[Stored items]
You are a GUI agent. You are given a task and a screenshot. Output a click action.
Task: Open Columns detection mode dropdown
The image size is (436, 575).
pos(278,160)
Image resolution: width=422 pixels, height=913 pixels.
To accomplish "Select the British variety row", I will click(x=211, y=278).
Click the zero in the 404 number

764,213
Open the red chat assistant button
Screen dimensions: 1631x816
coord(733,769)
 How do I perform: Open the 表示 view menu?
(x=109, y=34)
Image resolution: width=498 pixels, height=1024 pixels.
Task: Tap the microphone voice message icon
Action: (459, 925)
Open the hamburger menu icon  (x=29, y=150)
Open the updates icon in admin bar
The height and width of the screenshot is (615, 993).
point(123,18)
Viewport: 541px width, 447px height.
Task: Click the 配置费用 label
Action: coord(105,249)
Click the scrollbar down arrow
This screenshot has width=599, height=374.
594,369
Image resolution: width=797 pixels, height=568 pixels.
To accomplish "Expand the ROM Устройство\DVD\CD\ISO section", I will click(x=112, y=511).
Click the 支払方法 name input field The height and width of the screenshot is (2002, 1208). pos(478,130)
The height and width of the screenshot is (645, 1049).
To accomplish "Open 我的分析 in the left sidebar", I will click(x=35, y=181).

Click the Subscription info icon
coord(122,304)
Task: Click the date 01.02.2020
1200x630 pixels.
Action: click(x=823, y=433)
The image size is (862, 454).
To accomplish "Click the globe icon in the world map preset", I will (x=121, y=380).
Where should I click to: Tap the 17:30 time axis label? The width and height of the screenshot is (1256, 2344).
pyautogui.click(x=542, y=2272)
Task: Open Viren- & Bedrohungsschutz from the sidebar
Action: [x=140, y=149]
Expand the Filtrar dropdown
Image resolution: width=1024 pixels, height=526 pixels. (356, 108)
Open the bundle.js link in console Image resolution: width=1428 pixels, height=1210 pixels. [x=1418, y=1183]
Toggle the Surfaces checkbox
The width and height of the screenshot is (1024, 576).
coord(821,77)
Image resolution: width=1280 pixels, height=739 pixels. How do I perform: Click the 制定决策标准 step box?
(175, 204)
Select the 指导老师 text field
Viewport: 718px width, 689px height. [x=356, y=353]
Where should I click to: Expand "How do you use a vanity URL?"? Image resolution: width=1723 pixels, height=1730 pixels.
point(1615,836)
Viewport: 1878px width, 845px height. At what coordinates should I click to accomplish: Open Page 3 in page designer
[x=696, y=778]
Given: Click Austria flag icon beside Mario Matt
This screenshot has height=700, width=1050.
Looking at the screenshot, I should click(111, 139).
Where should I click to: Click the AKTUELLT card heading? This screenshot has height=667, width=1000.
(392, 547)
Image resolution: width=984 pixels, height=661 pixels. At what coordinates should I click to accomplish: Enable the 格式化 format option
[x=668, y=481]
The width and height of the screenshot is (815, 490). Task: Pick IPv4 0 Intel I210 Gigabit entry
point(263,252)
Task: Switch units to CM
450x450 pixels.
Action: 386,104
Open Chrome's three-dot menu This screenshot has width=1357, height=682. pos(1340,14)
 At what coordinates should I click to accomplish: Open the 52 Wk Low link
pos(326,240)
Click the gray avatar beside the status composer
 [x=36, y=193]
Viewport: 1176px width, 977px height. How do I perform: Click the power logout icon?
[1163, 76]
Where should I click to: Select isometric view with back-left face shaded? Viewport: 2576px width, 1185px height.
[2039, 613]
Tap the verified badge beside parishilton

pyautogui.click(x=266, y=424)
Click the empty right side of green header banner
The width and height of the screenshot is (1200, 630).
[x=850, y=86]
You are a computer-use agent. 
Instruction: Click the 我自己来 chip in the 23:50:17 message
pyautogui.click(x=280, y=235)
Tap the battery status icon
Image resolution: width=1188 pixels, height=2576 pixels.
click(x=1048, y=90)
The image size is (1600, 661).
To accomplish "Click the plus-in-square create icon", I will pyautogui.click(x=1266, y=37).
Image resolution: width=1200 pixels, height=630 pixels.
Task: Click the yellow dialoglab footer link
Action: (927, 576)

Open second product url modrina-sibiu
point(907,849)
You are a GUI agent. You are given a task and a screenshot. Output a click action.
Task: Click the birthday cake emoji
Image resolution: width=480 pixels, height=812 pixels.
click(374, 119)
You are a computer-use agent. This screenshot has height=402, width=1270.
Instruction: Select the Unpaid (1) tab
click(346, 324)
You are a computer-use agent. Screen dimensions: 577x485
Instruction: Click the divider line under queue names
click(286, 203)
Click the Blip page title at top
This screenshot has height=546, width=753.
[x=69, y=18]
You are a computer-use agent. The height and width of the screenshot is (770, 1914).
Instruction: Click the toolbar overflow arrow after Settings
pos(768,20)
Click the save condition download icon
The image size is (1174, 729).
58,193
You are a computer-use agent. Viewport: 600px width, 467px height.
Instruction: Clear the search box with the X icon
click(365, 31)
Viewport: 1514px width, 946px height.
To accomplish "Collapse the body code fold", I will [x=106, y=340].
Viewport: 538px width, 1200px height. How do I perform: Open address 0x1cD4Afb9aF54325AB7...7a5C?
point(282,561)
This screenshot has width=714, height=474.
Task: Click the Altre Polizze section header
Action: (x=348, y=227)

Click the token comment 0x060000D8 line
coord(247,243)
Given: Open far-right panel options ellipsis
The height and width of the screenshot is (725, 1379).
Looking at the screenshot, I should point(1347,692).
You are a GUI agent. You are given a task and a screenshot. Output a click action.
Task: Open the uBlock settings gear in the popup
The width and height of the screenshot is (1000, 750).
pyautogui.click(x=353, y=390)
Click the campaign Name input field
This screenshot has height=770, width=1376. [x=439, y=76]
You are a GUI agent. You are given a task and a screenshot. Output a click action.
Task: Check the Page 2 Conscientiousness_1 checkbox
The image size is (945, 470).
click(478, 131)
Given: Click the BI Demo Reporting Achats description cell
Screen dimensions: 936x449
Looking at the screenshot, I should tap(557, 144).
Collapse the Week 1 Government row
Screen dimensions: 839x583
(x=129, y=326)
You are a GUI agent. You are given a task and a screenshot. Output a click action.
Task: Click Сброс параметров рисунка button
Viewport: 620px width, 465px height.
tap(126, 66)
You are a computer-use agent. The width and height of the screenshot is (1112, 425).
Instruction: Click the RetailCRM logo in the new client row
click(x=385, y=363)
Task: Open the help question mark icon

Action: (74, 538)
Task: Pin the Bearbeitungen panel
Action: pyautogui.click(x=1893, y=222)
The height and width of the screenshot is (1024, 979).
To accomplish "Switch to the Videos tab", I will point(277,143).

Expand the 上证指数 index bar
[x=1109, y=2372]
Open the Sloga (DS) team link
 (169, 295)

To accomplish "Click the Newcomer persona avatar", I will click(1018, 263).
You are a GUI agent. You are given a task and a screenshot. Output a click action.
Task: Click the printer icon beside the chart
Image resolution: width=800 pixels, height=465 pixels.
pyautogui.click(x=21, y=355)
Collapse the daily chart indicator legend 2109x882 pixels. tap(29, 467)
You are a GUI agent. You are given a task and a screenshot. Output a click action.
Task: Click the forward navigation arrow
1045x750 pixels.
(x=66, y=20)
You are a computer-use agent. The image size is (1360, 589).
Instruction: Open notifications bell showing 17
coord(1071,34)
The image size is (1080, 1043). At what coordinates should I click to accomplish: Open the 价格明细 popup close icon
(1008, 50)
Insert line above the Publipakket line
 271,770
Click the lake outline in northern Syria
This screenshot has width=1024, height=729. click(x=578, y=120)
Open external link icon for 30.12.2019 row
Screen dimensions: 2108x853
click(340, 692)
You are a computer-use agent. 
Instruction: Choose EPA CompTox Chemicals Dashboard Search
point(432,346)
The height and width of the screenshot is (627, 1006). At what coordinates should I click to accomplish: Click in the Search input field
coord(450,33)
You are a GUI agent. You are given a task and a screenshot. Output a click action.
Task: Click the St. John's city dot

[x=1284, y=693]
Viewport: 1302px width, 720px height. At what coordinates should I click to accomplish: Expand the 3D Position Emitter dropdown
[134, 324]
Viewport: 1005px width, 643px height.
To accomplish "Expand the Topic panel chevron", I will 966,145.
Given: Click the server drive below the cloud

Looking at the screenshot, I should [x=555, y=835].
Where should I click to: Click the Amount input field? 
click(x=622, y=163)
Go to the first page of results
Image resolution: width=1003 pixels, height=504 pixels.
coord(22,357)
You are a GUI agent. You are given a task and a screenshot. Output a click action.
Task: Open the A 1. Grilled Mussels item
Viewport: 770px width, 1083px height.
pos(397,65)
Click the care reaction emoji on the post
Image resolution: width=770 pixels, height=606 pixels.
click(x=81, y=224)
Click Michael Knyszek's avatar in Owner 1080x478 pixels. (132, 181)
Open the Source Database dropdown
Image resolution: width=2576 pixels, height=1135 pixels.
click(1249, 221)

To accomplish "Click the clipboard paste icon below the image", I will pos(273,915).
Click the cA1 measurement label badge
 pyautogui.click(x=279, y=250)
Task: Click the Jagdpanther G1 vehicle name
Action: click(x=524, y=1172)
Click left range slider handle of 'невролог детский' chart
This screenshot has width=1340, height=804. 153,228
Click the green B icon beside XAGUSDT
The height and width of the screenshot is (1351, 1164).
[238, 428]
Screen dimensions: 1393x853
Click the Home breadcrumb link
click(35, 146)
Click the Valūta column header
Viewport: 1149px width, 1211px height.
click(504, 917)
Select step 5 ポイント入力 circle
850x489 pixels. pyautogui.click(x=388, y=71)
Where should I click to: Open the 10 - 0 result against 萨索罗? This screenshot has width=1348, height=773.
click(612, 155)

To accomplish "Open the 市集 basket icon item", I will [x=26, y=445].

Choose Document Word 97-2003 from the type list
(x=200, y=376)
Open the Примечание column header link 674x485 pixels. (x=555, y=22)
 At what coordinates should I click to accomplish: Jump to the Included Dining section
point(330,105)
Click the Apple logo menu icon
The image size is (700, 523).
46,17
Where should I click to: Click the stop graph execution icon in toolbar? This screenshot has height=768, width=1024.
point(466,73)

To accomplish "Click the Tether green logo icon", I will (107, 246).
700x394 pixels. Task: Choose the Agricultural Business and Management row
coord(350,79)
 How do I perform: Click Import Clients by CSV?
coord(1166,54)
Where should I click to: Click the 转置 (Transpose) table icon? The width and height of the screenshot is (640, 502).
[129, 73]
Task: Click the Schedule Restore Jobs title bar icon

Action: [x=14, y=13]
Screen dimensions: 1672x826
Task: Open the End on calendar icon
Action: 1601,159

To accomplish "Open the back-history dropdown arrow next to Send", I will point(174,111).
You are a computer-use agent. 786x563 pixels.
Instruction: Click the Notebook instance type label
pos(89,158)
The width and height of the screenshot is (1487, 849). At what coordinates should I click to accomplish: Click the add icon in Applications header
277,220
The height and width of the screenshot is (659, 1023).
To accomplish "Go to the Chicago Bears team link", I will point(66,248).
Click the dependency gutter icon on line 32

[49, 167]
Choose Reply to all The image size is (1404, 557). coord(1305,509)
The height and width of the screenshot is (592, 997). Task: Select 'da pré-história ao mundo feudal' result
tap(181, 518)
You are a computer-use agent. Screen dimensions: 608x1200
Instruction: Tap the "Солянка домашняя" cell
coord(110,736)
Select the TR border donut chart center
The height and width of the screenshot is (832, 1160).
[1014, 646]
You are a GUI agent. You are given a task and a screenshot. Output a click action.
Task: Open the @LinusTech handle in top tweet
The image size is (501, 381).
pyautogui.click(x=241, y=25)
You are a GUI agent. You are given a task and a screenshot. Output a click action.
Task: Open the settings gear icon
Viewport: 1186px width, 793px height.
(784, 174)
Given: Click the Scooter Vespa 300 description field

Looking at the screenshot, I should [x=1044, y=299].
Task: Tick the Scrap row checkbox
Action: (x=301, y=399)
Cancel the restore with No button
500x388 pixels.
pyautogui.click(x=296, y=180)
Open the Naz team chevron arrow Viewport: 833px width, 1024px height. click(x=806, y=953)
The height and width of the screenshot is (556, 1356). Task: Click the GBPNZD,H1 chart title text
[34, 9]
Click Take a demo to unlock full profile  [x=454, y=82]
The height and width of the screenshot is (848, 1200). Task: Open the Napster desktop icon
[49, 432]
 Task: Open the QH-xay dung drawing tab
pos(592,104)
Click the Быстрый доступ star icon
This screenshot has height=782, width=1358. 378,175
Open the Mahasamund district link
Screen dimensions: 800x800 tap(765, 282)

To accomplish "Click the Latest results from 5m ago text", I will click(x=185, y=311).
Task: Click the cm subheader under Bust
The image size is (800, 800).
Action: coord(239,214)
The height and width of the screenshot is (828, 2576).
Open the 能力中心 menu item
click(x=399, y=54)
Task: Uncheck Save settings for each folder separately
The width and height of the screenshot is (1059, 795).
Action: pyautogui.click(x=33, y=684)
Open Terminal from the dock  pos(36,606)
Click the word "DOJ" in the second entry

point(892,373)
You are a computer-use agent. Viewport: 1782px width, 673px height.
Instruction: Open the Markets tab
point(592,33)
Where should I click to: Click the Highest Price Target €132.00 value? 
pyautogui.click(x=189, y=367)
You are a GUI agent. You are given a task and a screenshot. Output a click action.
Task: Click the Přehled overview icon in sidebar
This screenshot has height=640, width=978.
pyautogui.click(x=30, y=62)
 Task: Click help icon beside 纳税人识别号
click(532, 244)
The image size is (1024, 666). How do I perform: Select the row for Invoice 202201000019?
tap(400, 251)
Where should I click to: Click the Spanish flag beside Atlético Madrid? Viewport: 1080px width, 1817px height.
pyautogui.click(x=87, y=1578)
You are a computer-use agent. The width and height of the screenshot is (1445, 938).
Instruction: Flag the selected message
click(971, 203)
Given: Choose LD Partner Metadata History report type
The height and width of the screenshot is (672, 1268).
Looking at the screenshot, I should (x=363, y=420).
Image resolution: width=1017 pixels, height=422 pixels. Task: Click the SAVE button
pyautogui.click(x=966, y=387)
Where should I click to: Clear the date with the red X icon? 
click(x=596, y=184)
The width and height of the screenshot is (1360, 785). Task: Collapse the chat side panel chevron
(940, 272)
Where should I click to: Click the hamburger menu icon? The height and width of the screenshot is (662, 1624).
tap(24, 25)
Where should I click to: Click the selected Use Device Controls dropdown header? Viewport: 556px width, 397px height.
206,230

## [What you will do]
Lines that contain "gear" should be pulled from the entries above and reported.

## [Answer area]
Task: Open the uBlock settings gear in the popup
Task: Open the settings gear icon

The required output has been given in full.